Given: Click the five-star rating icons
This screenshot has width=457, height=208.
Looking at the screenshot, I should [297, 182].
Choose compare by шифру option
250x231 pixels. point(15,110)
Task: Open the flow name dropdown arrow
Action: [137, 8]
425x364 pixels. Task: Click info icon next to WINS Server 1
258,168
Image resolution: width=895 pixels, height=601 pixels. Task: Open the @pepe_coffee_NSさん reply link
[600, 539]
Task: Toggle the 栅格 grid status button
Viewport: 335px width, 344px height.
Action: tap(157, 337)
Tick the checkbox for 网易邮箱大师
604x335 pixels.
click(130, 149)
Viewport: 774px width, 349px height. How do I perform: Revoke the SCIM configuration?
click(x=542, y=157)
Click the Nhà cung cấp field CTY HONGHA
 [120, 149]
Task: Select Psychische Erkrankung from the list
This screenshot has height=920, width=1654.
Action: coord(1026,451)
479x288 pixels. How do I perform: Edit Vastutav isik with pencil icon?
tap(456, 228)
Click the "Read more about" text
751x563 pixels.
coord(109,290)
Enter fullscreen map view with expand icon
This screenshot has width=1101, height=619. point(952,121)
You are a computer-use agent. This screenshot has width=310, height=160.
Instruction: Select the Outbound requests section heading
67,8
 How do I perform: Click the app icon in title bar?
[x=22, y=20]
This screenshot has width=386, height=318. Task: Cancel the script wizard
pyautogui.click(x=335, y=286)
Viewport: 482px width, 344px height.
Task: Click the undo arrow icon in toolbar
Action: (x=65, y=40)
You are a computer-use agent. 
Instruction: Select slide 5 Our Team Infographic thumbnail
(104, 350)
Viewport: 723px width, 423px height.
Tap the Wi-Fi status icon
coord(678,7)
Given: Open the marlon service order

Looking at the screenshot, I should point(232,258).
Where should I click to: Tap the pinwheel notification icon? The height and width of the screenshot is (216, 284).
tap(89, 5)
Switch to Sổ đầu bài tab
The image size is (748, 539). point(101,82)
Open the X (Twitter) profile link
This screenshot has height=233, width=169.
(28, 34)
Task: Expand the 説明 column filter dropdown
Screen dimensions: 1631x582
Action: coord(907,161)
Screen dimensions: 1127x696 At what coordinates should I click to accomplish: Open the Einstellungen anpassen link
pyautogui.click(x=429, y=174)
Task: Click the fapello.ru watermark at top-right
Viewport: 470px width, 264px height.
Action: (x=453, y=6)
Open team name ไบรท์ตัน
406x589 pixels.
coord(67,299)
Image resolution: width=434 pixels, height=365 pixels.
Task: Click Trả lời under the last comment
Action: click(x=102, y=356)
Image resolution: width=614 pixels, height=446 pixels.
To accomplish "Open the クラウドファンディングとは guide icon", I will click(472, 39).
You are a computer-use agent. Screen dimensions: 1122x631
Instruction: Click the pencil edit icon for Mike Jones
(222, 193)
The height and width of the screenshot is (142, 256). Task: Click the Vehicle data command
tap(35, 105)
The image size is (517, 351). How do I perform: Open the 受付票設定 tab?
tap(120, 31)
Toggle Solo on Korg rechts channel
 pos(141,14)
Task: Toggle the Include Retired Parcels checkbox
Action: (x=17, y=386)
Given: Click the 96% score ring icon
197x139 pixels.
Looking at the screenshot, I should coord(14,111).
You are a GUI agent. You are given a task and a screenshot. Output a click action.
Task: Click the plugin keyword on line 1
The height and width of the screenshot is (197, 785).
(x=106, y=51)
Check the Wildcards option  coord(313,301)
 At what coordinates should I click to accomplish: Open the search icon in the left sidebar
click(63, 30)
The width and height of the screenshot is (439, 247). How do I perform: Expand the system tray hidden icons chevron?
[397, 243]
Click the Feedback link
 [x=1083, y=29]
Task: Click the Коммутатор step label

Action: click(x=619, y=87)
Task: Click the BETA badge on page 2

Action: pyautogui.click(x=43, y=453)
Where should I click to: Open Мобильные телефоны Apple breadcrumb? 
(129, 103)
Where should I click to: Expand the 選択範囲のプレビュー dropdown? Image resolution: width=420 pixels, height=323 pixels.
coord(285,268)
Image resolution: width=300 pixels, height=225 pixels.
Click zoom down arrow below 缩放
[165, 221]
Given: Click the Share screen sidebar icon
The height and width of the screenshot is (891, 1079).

####

### PROBLEM DESCRIPTION:
Copy the items above word for word.

### SOLUTION FOR THIS TASK:
Given: Click the five-star rating icons
This screenshot has width=457, height=208.
Looking at the screenshot, I should [297, 182].
Choose compare by шифру option
250x231 pixels. point(15,110)
Task: Open the flow name dropdown arrow
Action: [137, 8]
425x364 pixels. Task: Click info icon next to WINS Server 1
258,168
Image resolution: width=895 pixels, height=601 pixels. Task: Open the @pepe_coffee_NSさん reply link
[600, 539]
Task: Toggle the 栅格 grid status button
Viewport: 335px width, 344px height.
Action: tap(157, 337)
Tick the checkbox for 网易邮箱大师
604x335 pixels.
click(130, 149)
Viewport: 774px width, 349px height. How do I perform: Revoke the SCIM configuration?
click(x=542, y=157)
Click the Nhà cung cấp field CTY HONGHA
 [120, 149]
Task: Select Psychische Erkrankung from the list
This screenshot has height=920, width=1654.
Action: coord(1026,451)
479x288 pixels. How do I perform: Edit Vastutav isik with pencil icon?
tap(456, 228)
Click the "Read more about" text
751x563 pixels.
coord(109,290)
Enter fullscreen map view with expand icon
This screenshot has width=1101, height=619. point(952,121)
You are a computer-use agent. This screenshot has width=310, height=160.
Instruction: Select the Outbound requests section heading
67,8
 How do I perform: Click the app icon in title bar?
[x=22, y=20]
This screenshot has width=386, height=318. Task: Cancel the script wizard
pyautogui.click(x=335, y=286)
Viewport: 482px width, 344px height.
Task: Click the undo arrow icon in toolbar
Action: (x=65, y=40)
You are a computer-use agent. 
Instruction: Select slide 5 Our Team Infographic thumbnail
(104, 350)
Viewport: 723px width, 423px height.
Tap the Wi-Fi status icon
coord(678,7)
Given: Open the marlon service order

Looking at the screenshot, I should point(232,258).
Where should I click to: Tap the pinwheel notification icon? The height and width of the screenshot is (216, 284).
tap(89, 5)
Switch to Sổ đầu bài tab
The image size is (748, 539). point(101,82)
Open the X (Twitter) profile link
This screenshot has height=233, width=169.
(28, 34)
Task: Expand the 説明 column filter dropdown
Screen dimensions: 1631x582
Action: coord(907,161)
Screen dimensions: 1127x696 At what coordinates should I click to accomplish: Open the Einstellungen anpassen link
pyautogui.click(x=429, y=174)
Task: Click the fapello.ru watermark at top-right
Viewport: 470px width, 264px height.
Action: (x=453, y=6)
Open team name ไบรท์ตัน
406x589 pixels.
coord(67,299)
Image resolution: width=434 pixels, height=365 pixels.
Task: Click Trả lời under the last comment
Action: click(x=102, y=356)
Image resolution: width=614 pixels, height=446 pixels.
To accomplish "Open the クラウドファンディングとは guide icon", I will click(472, 39).
You are a computer-use agent. Screen dimensions: 1122x631
Instruction: Click the pencil edit icon for Mike Jones
(222, 193)
The height and width of the screenshot is (142, 256). Task: Click the Vehicle data command
tap(35, 105)
The image size is (517, 351). How do I perform: Open the 受付票設定 tab?
tap(120, 31)
Toggle Solo on Korg rechts channel
 pos(141,14)
Task: Toggle the Include Retired Parcels checkbox
Action: (x=17, y=386)
Given: Click the 96% score ring icon
197x139 pixels.
Looking at the screenshot, I should coord(14,111).
You are a GUI agent. You are given a task and a screenshot. Output a click action.
Task: Click the plugin keyword on line 1
The height and width of the screenshot is (197, 785).
(x=106, y=51)
Check the Wildcards option  coord(313,301)
 At what coordinates should I click to accomplish: Open the search icon in the left sidebar
click(63, 30)
The width and height of the screenshot is (439, 247). How do I perform: Expand the system tray hidden icons chevron?
[397, 243]
Click the Feedback link
 [x=1083, y=29]
Task: Click the Коммутатор step label

Action: click(x=619, y=87)
Task: Click the BETA badge on page 2

Action: pyautogui.click(x=43, y=453)
Where should I click to: Open Мобильные телефоны Apple breadcrumb? 
(129, 103)
Where should I click to: Expand the 選択範囲のプレビュー dropdown? Image resolution: width=420 pixels, height=323 pixels.
coord(285,268)
Image resolution: width=300 pixels, height=225 pixels.
Click zoom down arrow below 缩放
[165, 221]
Given: Click the Share screen sidebar icon
The height and width of the screenshot is (891, 1079).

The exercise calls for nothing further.